## [INFORMATION GIVEN]
▬▬▬
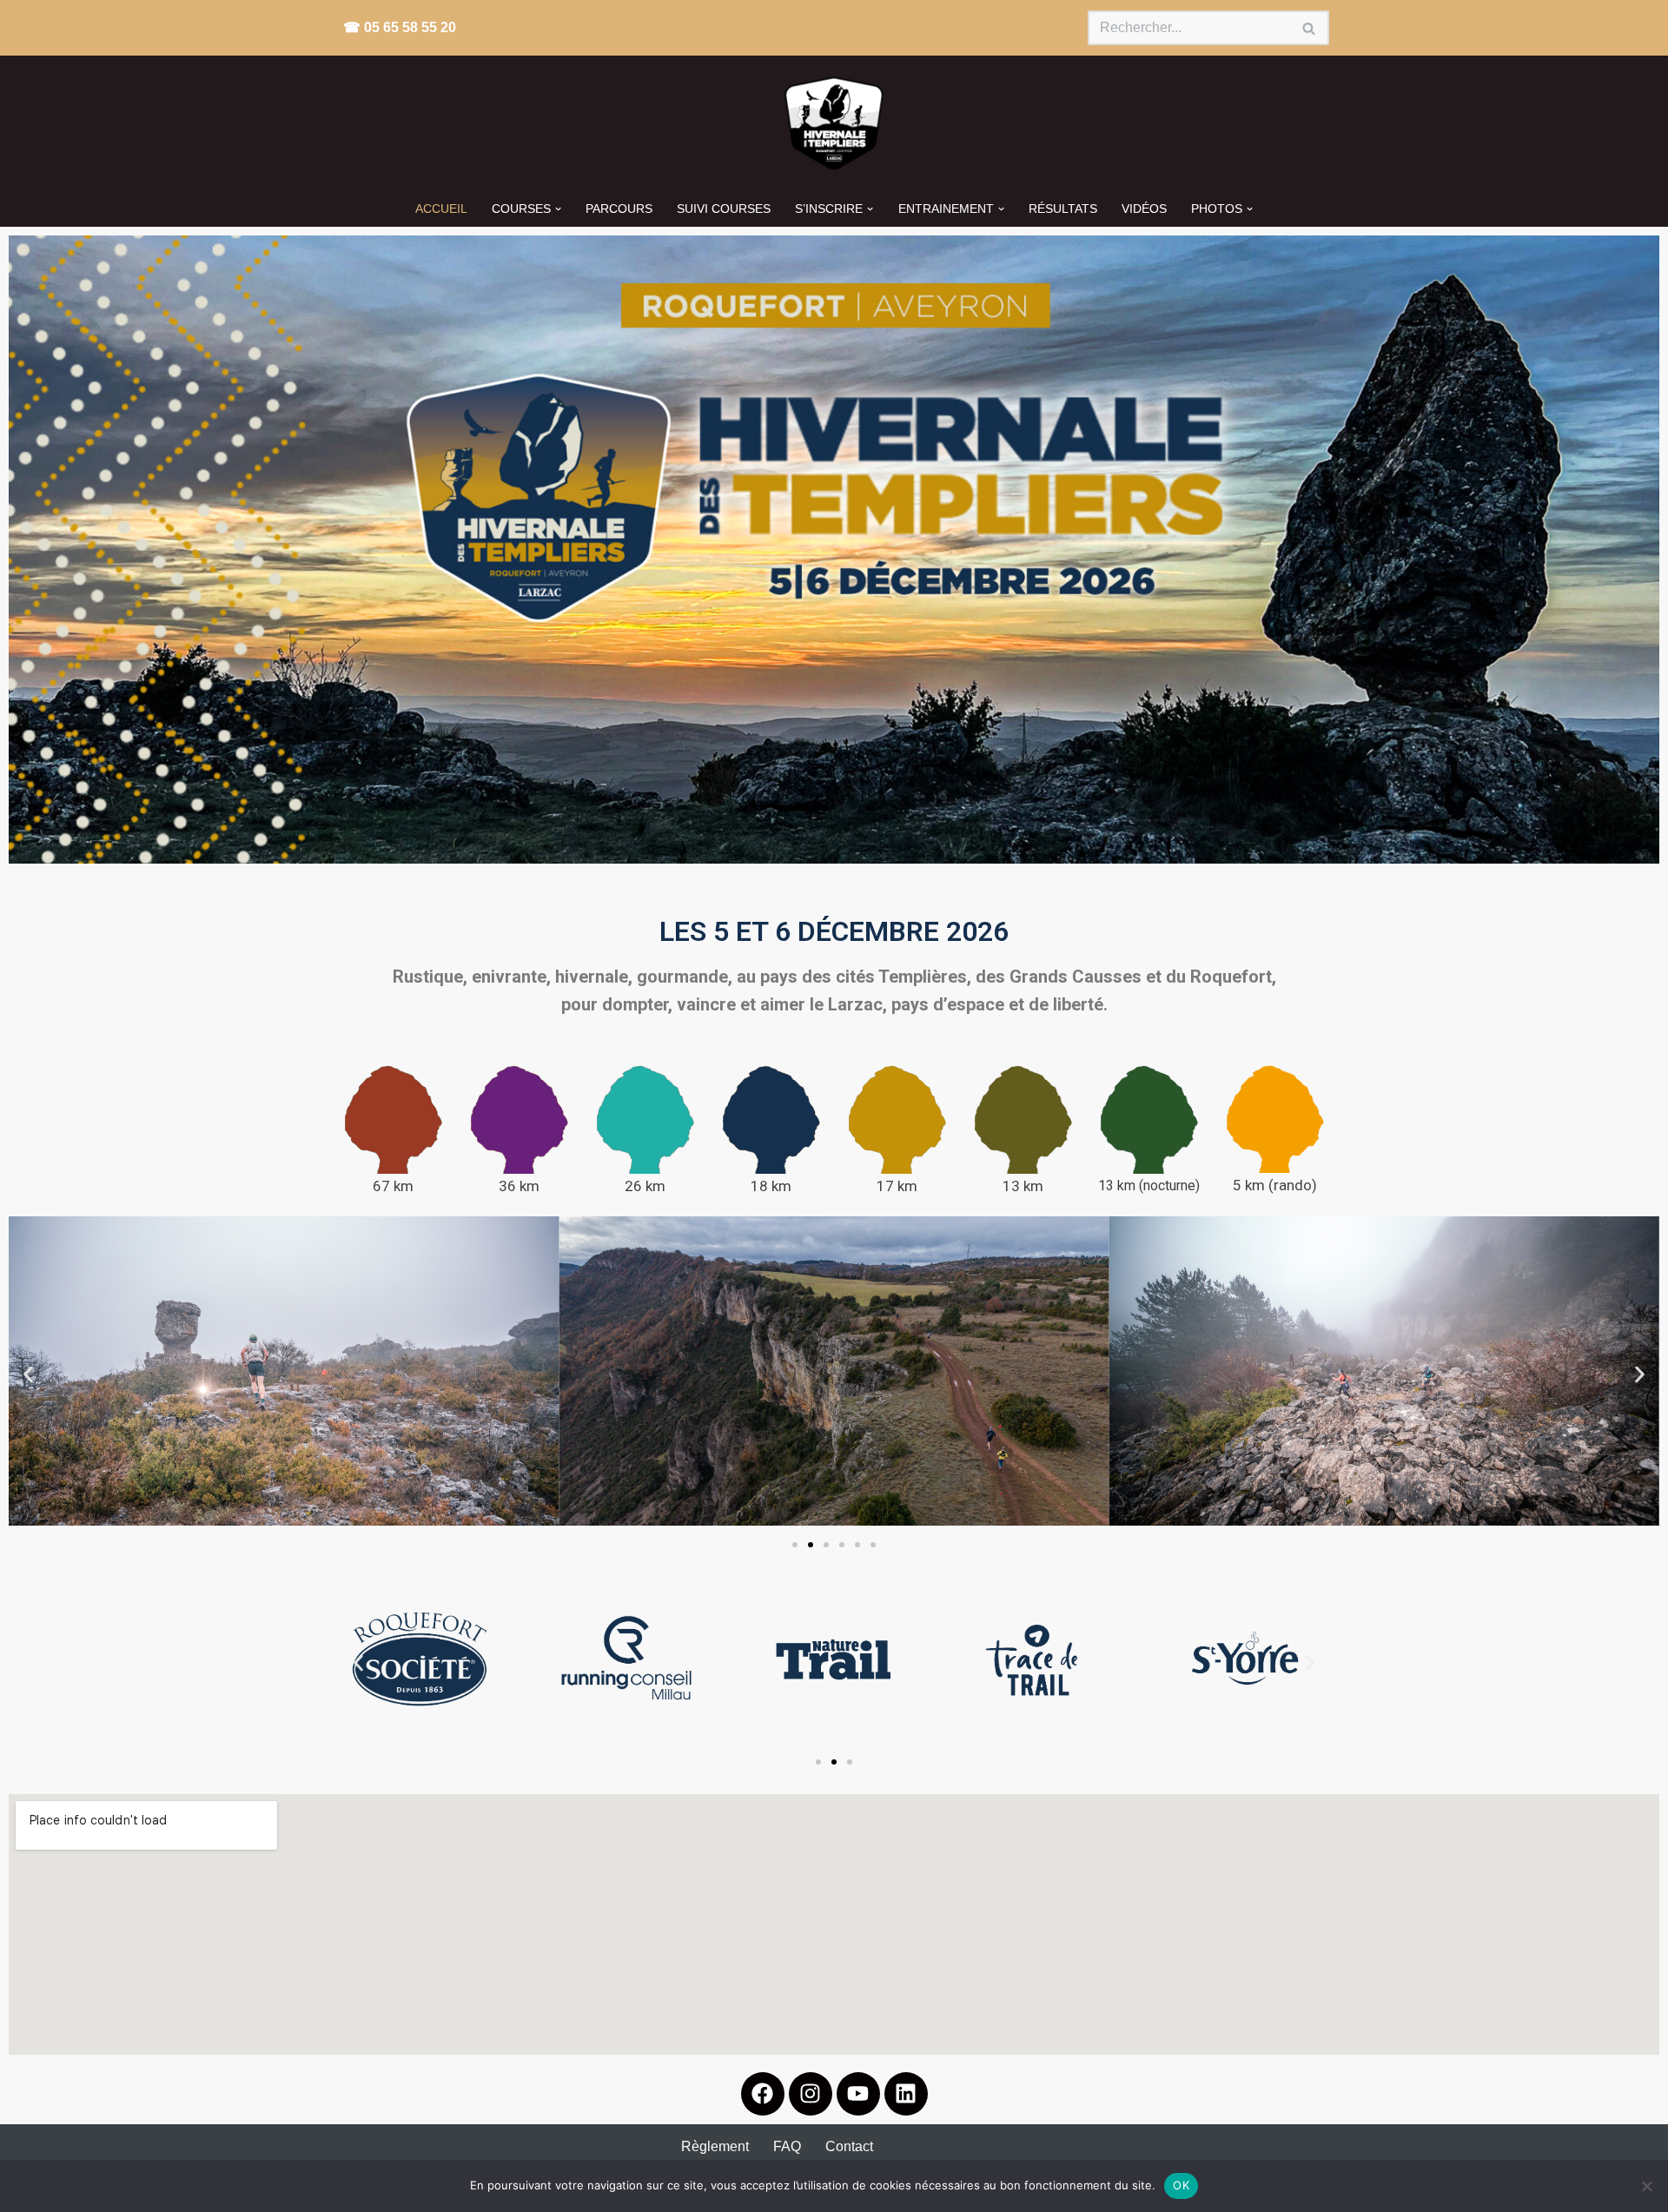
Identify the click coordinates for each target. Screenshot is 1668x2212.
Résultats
▬▬▬
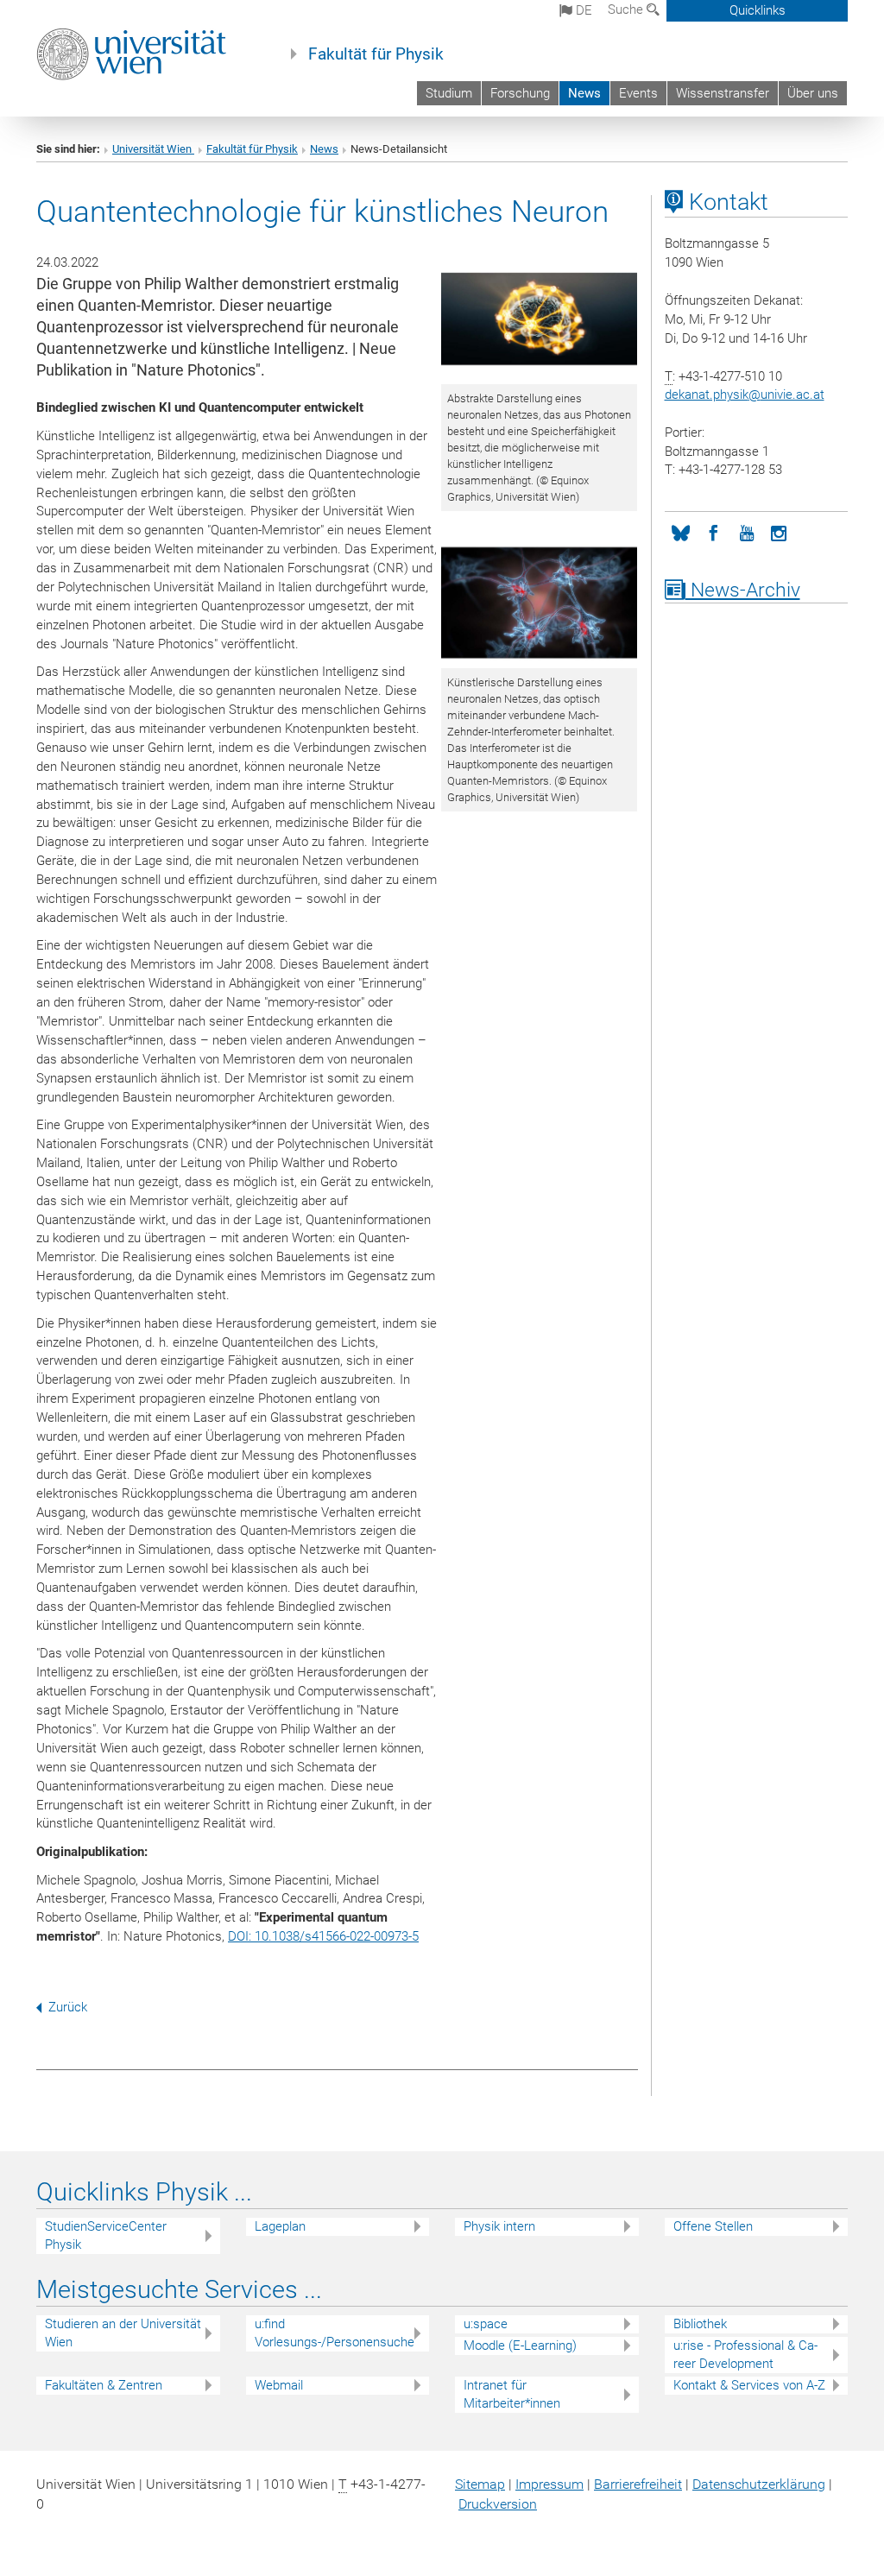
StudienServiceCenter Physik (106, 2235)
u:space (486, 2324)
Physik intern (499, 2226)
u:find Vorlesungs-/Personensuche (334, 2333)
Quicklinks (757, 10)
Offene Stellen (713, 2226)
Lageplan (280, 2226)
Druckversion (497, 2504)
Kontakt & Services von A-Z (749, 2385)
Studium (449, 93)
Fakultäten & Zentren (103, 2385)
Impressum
▬▬▬
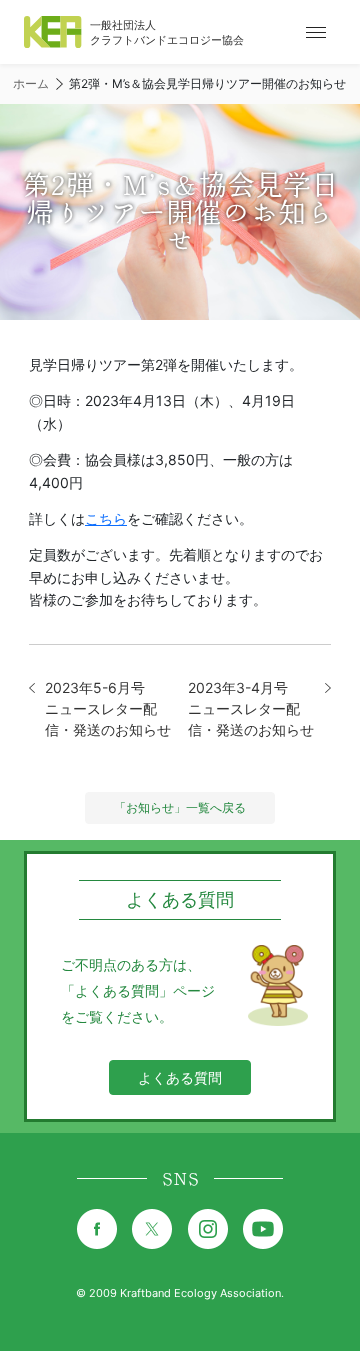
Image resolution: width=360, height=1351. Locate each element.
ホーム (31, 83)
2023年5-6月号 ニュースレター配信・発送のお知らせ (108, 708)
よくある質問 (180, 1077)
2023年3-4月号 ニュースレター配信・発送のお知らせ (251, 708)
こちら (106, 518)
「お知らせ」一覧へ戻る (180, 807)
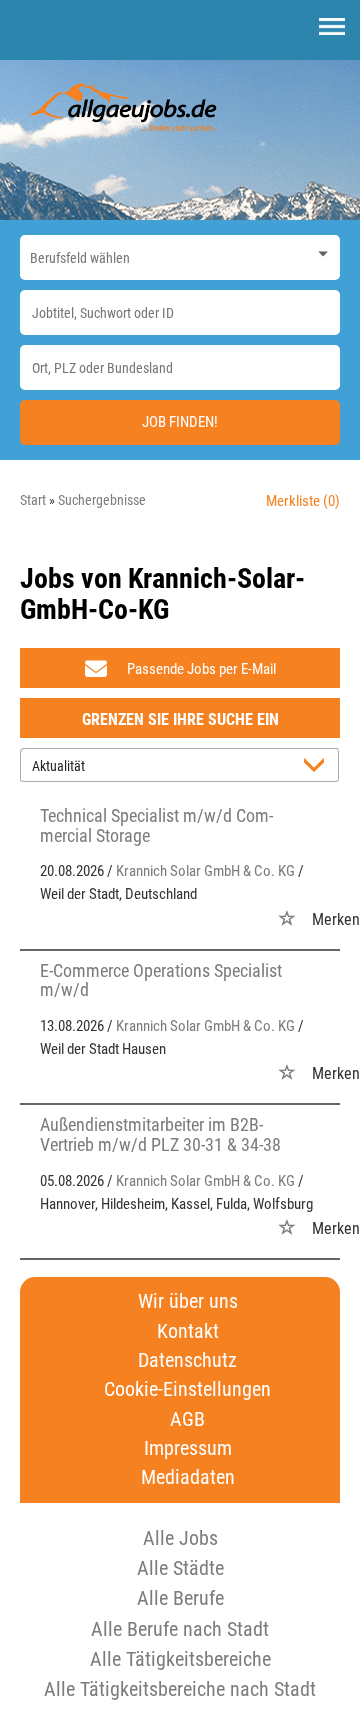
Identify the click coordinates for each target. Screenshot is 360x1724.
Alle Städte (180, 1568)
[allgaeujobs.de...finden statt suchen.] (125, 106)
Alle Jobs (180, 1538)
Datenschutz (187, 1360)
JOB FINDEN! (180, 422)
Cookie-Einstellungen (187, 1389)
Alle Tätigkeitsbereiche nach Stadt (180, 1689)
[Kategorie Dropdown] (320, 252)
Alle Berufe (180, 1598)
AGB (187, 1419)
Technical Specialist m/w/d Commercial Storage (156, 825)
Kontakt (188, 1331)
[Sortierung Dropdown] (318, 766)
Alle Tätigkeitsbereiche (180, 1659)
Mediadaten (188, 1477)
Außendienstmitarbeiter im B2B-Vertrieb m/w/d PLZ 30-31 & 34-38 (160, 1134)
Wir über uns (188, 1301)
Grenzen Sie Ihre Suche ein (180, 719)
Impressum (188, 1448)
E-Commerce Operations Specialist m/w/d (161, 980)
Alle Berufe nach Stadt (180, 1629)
▬▬▬
Give back the exact lines above, running from the one that has "よくある質問 (180, 1077)" through the one that has "Impressum (188, 1448)", with nothing added and no pictures.

## [SOLVED EXERCISE]
よくある質問 (180, 1077)
2023年3-4月号 ニュースレター配信・発送のお知らせ (251, 708)
こちら (106, 518)
「お知らせ」一覧へ戻る (180, 807)
Identify the click coordinates for each target. Screenshot is 360x1724.
Alle Städte (180, 1568)
[allgaeujobs.de...finden statt suchen.] (125, 106)
Alle Jobs (180, 1538)
Datenschutz (187, 1360)
JOB FINDEN! (180, 422)
Cookie-Einstellungen (187, 1389)
Alle Tätigkeitsbereiche nach Stadt (180, 1689)
[Kategorie Dropdown] (320, 252)
Alle Berufe (180, 1598)
AGB (187, 1419)
Technical Specialist m/w/d Commercial Storage (156, 825)
Kontakt (188, 1331)
[Sortierung Dropdown] (318, 766)
Alle Tätigkeitsbereiche (180, 1659)
Mediadaten (188, 1477)
Außendienstmitarbeiter im B2B-Vertrieb m/w/d PLZ 30-31 & 34-38 (160, 1134)
Wir über uns (188, 1301)
Grenzen Sie Ihre Suche ein (180, 719)
Impressum (188, 1448)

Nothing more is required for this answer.